> [What you need to do]
A. Decide whether each statement agrees with the house sale price article. Answer yes or no for each, and quote the words from the article that settle it. (i) The training data has 43 categorical features. (ii) GarageCars is dropped because of its multicollinearity with GarageArea. (iii) XGBoost showed the best accuracy of the models.
B. Write the next part of the house sale price article, starting after its last sentence.

═══ Excerpted passage

House Sale Price Data Analysis and Prediction

10 min readNov 9, 2023

Technical walk-through on house sale price prediction using CRISP-DM with modelling done using XGBoost, KNN, Linear Regression, Ridge Regression and Cat Boost.

Summary

For this house sale price prediction challenge CatBoost showed the best accuracy followed by XGBoost against the base linear regression model see figures 33, 34, 35 and 36.

NOTE: In the real world, you would account for model drift and how you would retrain your model(s) as the accuracy drops.

Business Understanding

Ask a home buyer to describe their dream house, and they probably won’t begin with the height of the basement ceiling or the proximity to an east-west railroad. With 79 explanatory variables describing (almost) every aspect of residential homes in Ames, Iowa. We are going to predict the sales price for each house. For each Id in the test set, we must predict the value of the SalePrice variable.

Data Understanding

Here we will look at the data and hopefully find interesting patterns and relationships in the data. There are a few assumptions that we will make and we will explore the data to see if these assumptions are true.
Usually when shopping for a house people might consider the following items:

Construction date
House area
Neighbourhood
Number and size of rooms
Parking area

We will try and see if the above items correlate strongly to the sale price.

The train data contains 1460 observations and 81 features and has data types of int64, Objects and float64; there are 43 categorial features and 38 numerical features.

There are a total of 7829 nulls, the categorical columns have 7481/7829 which is 95.56% as shown in Figure 2. Numerical features have 348/7829 nulls which contributes 4.46% to the total number of nulls as shown in Figure 1.

Numerical columns

Figure 1: Barchart of missing numerical values

Categorical columns

Figure 2: Barchart of missing categorical values

Data Preparation

We are going to drop the categorical columns PoolQC, MiscFeature, Alley, Fence, MasVnrType and FireplaceQu which contribute 89% to the 7481 null values as shown in Figure 2. Figure 1 shows we do not need to drop any numerical columns because the percentage of nulls for numerical columns is below the 20% threshold marked with the red dotted line.

Correlation of numerical values

Figure 3 shows a heatmap created from the correlation matrix; we can see that the OverallQual feature has the highest positive correlation of 0.79 which makes sense a home buyer would look at the quality of the house before purchase. The GrLivArea has a correlation of 0.71; a buyer would look at how much space the house has. The GarageCars has a correlation of 0.65, — I mean who would not want parking? The GarageArea has a correlation of 0.61 which is similar to GarageCars. The r value for GarageCars and GarageArea is 0.83 which shows there is multicollinearity between the columns — which is not desirable in some machine learning algorithms so we are going to drop GarageArea and other features that have high multicollinearity. The columns that were dropped were GarageArea, 1stFlrSF, GarageYrBlt and TotRmsAbvGrd which were above our threshold of 0.8.

══════
═══ Records shown

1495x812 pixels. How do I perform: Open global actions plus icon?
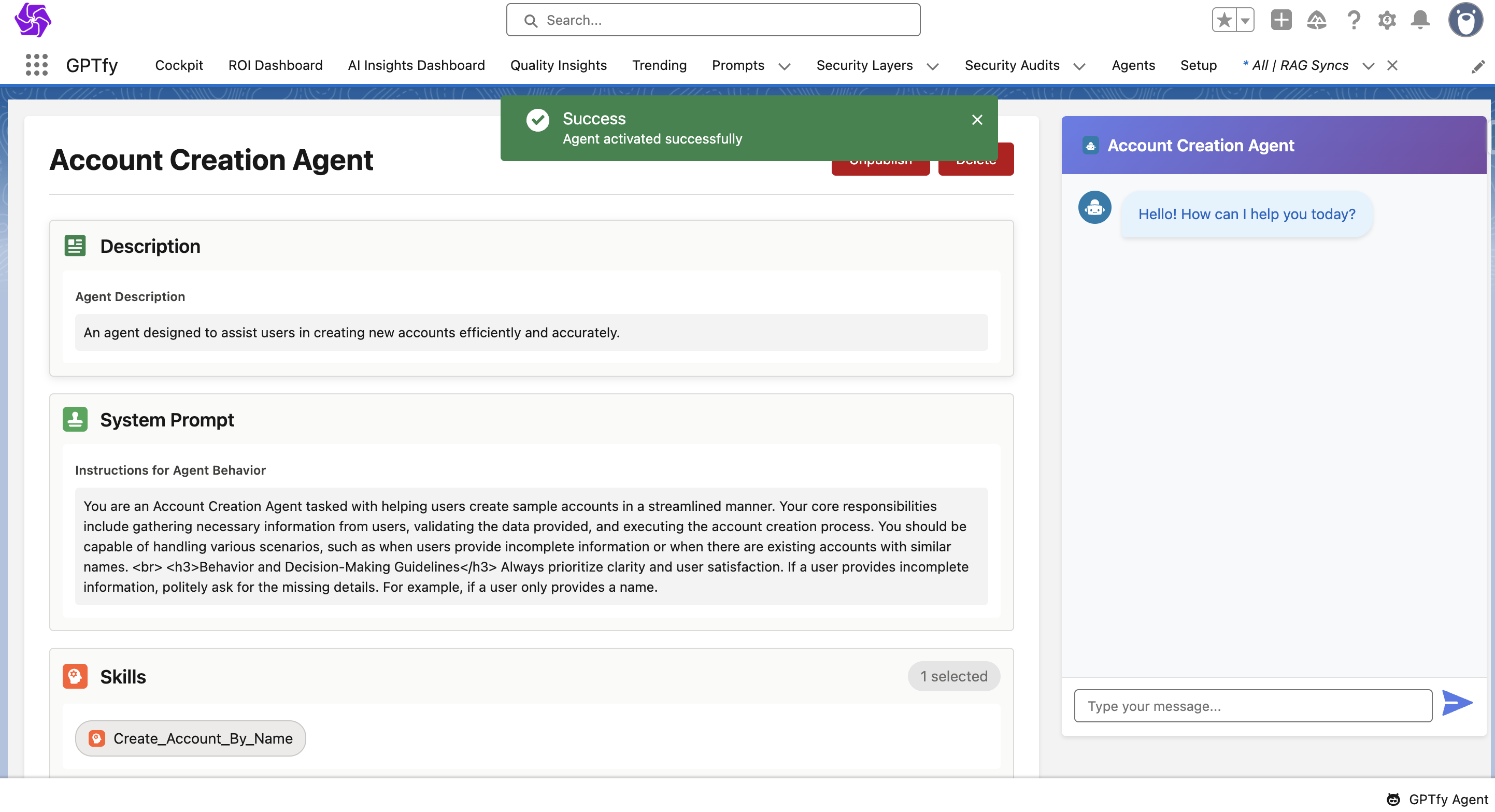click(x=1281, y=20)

══════
═══ Records shown

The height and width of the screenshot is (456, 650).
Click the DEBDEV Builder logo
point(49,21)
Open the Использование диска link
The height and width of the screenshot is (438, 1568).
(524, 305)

══════

> [Task-by-task answers]
A.
(i) Yes: "there are 43 categorial features and 38 numerical features"
(ii) No: "we are going to drop GarageArea and other features that have high multicollinearity"
(iii) No: "CatBoost showed the best accuracy followed by XGBoost"

B.
Figure 3: Heatmap with Pearson correlation values

Sale Price

The sale price is a continuous data type that is not normally distributed; the minimum sale price is 34,900.00 and the maximum is 755,000.00; the average sale price is 163,000.00. The distribution is right skewed and looking at the probability plots (QQ plots) in Figure 5 it looks like it follows an exponential or chi-squared-like distribution. The mean sale price is 180,921.20 is larger than the median showing some houses are highly priced — could be outliers. The sale price has a standard deviation of 79,4420.50 which is significant, this could be because of the outliers. Later we will explore the data to see why that is the case; we will also see what effect the removal of the outliers has on the distribution of the data and the measures of central tendency.

Figure 4: Distribution of sale price before normalization

Notice the sale price outliers in Figure 6 that cause the sale distribution to be right-skewed.

Figure 6: Violin and box plot of sale price

Below in Figure 7: shows the result normalization has on the target variable; it looks Gaussian-like. Figure 8 shows QQ plots after normalization — Compare the changes with Figure 5.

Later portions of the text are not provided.